It was all over, for help had come. Nearly dozen of the servants and stablemen from the Court poured into the enclosure, some taking up the pursuit, some making preparations to carry Heggs and the other wounded man up to the house, some tying together the hands, and zealously guarding my prisoner, and all plying me with eager questions. My recollection of all that directly followed is obscure. I remember staggering across the park up to the Court, and meeting Sir Francis, anxious yet thankful, in the courtyard.
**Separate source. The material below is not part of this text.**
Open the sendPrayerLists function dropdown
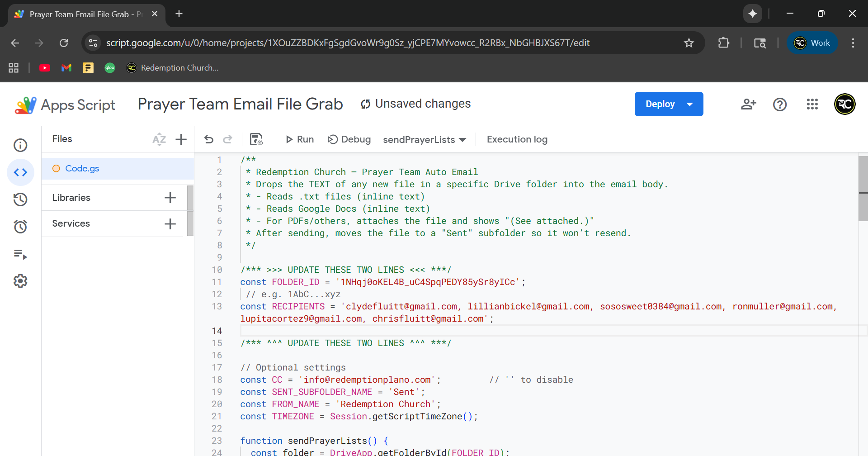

Then faint and giddy, the blood pouring from a wound in my head down my shirt-front, and my clothes torn and soiled, I sank down upon a couch in the hall, whilst Sir Francis, with his own hand, strove to force some brandy down my throat. A deadly, sickening unconsciousness was creeping over me; there was a singing in my cars, and a buzzing in my head. But although every one and everything around me seemed to my reeling senses confused and chaotic, one person I saw as vividly as my eyes could show her to me. First standing in the open doorway, then close to my side. I saw her with white, pitying face, and an agony of terror in her dimmed blue eyes, gazing at my shirt-front soaked with blood, and asking eagerly, with quivering lips, where I was hurt. And my last effort was to force a ghastly smile and to utter reassuring words, which died away half-uttered and altogether incomprehensible upon my lips. Then black darkness surged in upon me, blotting her out from my sight, and I swooned.

CHAPTER XVI
MY CONVALESCENCE

For three days and nights I lay at Devereux Court in danger of my life, but at the end of that time the concussion of the brain from which I was suffering suddenly abated, and I commenced to make rapid strides towards recovery. Everything that skill and kindness could do for me was done. Marian was my principal nurse, but often in the afternoons Lady Olive and Maud would come and sit with me, whilst more than once I woke up to find Sir Francis Devereux himself by my side.

As soon as I was well enough to talk I asked eagerly whether any of the other poachers had been taken. Sir Francis shook his head, and looked severe.

"Not one of them," he declared in a vexed tone. "I scarcely have patience to speak about it at the police-office, it seems so scandalous. A thick-head set of muffs they must be!"

How surprised he would have been if any one had told him his answer was a great relief to me—and yet it was so. There was one man among that gang of poachers whom I did not wish to be caught.

"And was Heggs much hurt?" I asked.

Sir Francis shook his head.

"The old man was cut about a bit, but not seriously injured. Richard—that's the son, you know—came off very easily, and was able to tell us all about it. Can't say much about it, Arbuthnot, my boy, for the doctor has given orders that there's to be no talking; but you behaved splendidly, just as I should like my own son to have behaved," he added, in a somewhat husky tone.